◆ About this exercise ◆
The response must consist of the lines from the one holding "Viewport: 1568px width, 756px height." through the final line of the entries, given again exactly and without any pictures.

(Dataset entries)
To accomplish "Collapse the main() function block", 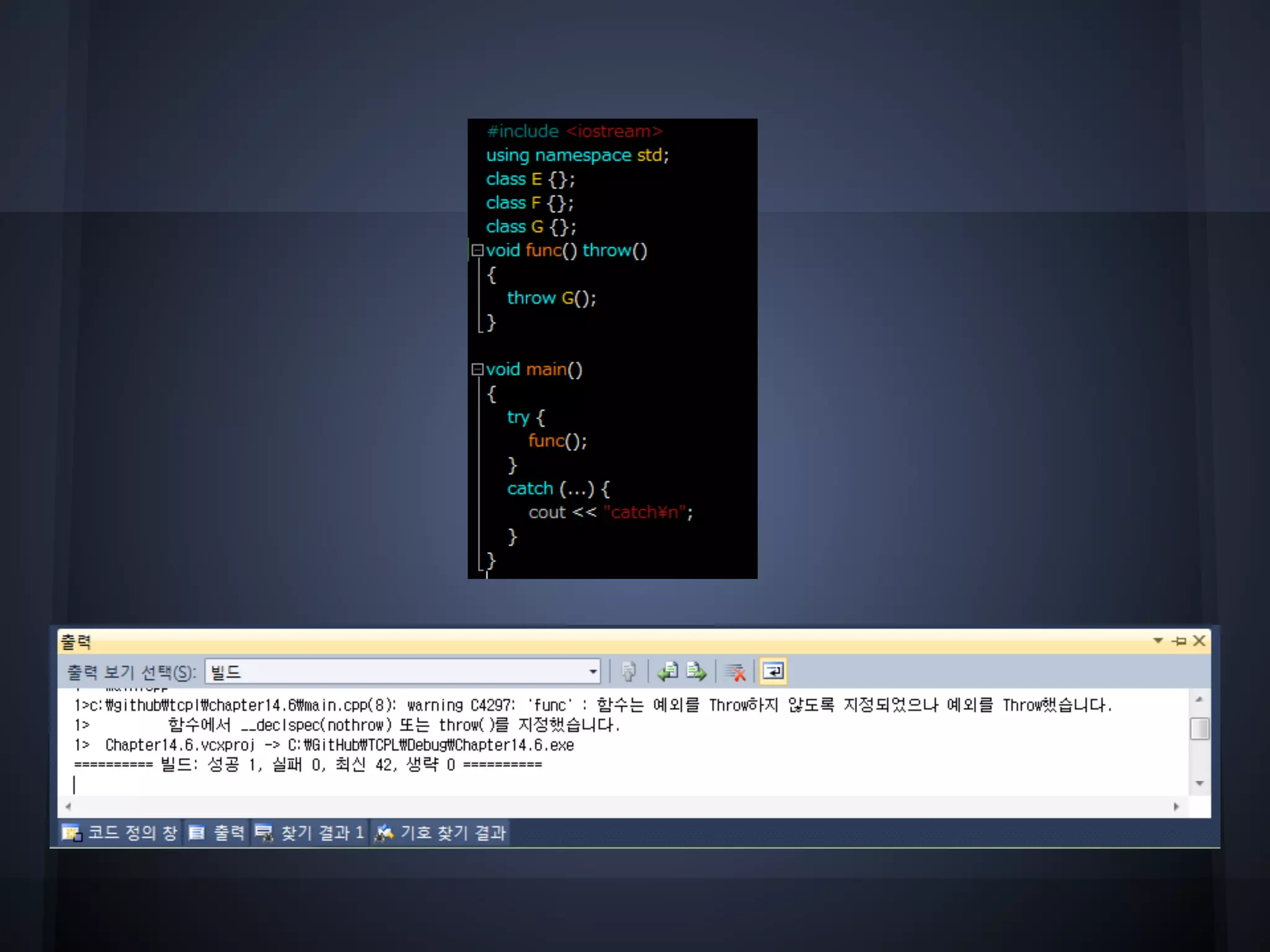I will 477,369.
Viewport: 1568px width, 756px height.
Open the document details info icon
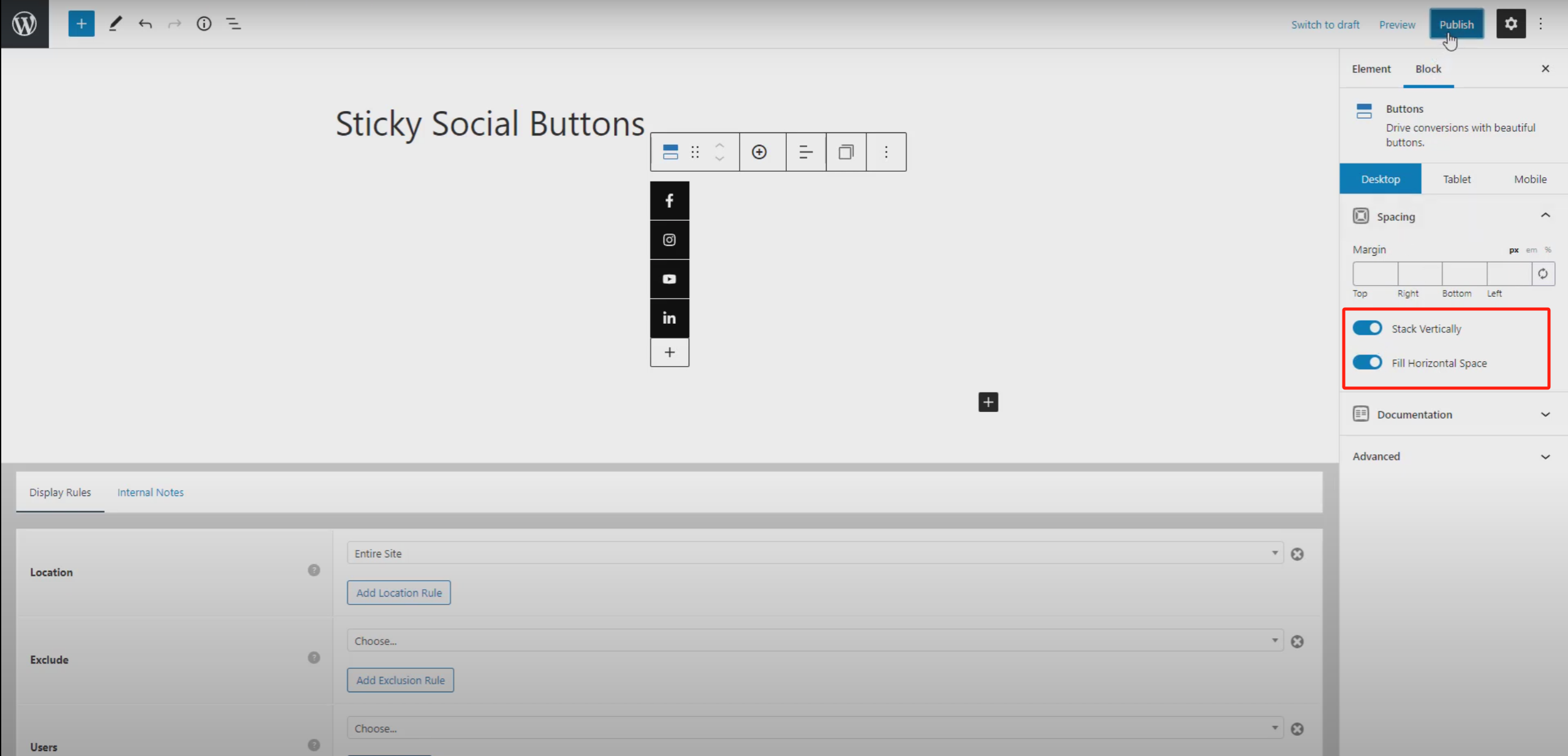[203, 24]
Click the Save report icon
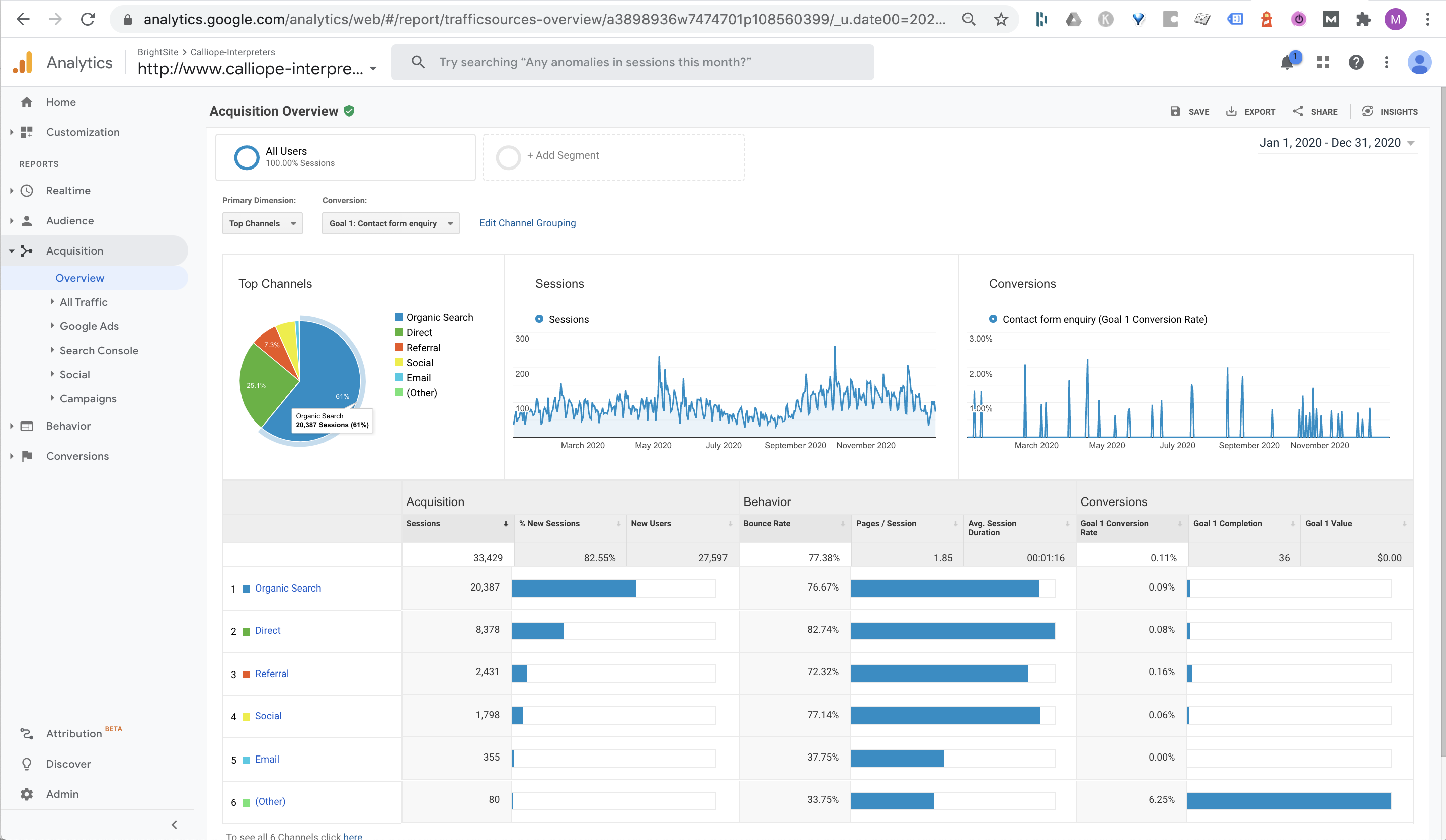The height and width of the screenshot is (840, 1446). tap(1175, 111)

◆ Solution for this task ◆
Viewport: 1568px width, 756px height.
Open the document details info icon
[203, 24]
Click the Save report icon
The height and width of the screenshot is (840, 1446). tap(1175, 111)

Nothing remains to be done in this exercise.